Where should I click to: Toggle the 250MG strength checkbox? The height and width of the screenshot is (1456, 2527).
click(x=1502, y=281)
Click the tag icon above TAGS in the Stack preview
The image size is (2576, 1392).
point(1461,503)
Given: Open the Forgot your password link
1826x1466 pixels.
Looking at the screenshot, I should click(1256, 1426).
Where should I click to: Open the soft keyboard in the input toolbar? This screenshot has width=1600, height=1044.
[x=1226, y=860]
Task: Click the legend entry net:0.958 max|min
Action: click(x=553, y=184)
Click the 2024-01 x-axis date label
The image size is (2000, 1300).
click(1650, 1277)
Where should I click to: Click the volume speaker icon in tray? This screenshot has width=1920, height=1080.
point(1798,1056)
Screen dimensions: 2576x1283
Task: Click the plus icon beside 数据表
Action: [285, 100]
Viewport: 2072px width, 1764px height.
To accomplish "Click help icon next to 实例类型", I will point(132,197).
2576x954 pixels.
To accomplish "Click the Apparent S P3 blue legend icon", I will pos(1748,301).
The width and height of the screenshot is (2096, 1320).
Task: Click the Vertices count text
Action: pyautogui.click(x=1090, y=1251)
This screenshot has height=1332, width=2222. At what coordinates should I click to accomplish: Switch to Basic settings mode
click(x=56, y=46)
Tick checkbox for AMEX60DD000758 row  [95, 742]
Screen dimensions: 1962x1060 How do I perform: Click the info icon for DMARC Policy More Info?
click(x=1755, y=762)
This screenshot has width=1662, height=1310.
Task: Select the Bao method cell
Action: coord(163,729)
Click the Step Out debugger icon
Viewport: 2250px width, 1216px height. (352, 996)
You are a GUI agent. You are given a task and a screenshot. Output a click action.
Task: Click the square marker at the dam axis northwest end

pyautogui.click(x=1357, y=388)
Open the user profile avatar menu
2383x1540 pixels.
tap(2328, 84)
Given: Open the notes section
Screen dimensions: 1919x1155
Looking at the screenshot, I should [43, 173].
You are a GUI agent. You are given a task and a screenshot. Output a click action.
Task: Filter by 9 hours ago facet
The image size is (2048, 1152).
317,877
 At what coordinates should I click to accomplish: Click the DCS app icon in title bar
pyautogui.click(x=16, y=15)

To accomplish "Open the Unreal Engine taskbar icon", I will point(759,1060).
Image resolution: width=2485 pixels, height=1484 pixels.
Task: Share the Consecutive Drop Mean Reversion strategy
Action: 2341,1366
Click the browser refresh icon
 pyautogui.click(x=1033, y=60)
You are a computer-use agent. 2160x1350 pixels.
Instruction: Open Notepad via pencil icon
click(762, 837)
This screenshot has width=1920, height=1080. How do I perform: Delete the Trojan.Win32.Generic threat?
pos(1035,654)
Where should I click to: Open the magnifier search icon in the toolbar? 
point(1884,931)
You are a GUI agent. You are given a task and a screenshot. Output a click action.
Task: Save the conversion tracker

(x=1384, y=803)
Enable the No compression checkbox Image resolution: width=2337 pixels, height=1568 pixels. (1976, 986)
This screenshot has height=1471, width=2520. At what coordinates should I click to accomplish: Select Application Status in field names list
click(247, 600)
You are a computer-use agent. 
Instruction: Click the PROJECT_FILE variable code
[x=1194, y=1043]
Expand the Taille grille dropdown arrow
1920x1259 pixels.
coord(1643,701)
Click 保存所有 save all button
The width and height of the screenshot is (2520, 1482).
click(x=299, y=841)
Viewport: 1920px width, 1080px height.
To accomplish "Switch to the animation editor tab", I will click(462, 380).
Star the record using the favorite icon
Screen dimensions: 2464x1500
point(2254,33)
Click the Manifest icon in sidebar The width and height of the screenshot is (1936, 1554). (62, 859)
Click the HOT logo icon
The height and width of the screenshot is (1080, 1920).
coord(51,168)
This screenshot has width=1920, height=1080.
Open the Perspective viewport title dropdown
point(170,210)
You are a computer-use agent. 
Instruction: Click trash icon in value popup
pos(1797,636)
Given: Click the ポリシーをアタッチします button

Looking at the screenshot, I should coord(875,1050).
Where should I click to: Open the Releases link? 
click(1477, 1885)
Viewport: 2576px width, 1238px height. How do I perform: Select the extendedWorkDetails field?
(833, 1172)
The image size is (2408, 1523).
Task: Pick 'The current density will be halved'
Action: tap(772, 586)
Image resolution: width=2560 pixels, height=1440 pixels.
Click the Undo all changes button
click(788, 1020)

▬▬▬

Starting at the line with "Open the Perspective viewport title dropdown", copy every line up to and including the last one in the entries above.

» Output below:
Open the Perspective viewport title dropdown
point(170,210)
You are a computer-use agent. 
Instruction: Click trash icon in value popup
pos(1797,636)
Given: Click the ポリシーをアタッチします button

Looking at the screenshot, I should coord(875,1050).
Where should I click to: Open the Releases link? 
click(1477, 1885)
Viewport: 2576px width, 1238px height. How do I perform: Select the extendedWorkDetails field?
(833, 1172)
The image size is (2408, 1523).
Task: Pick 'The current density will be halved'
Action: tap(772, 586)
Image resolution: width=2560 pixels, height=1440 pixels.
Click the Undo all changes button
click(788, 1020)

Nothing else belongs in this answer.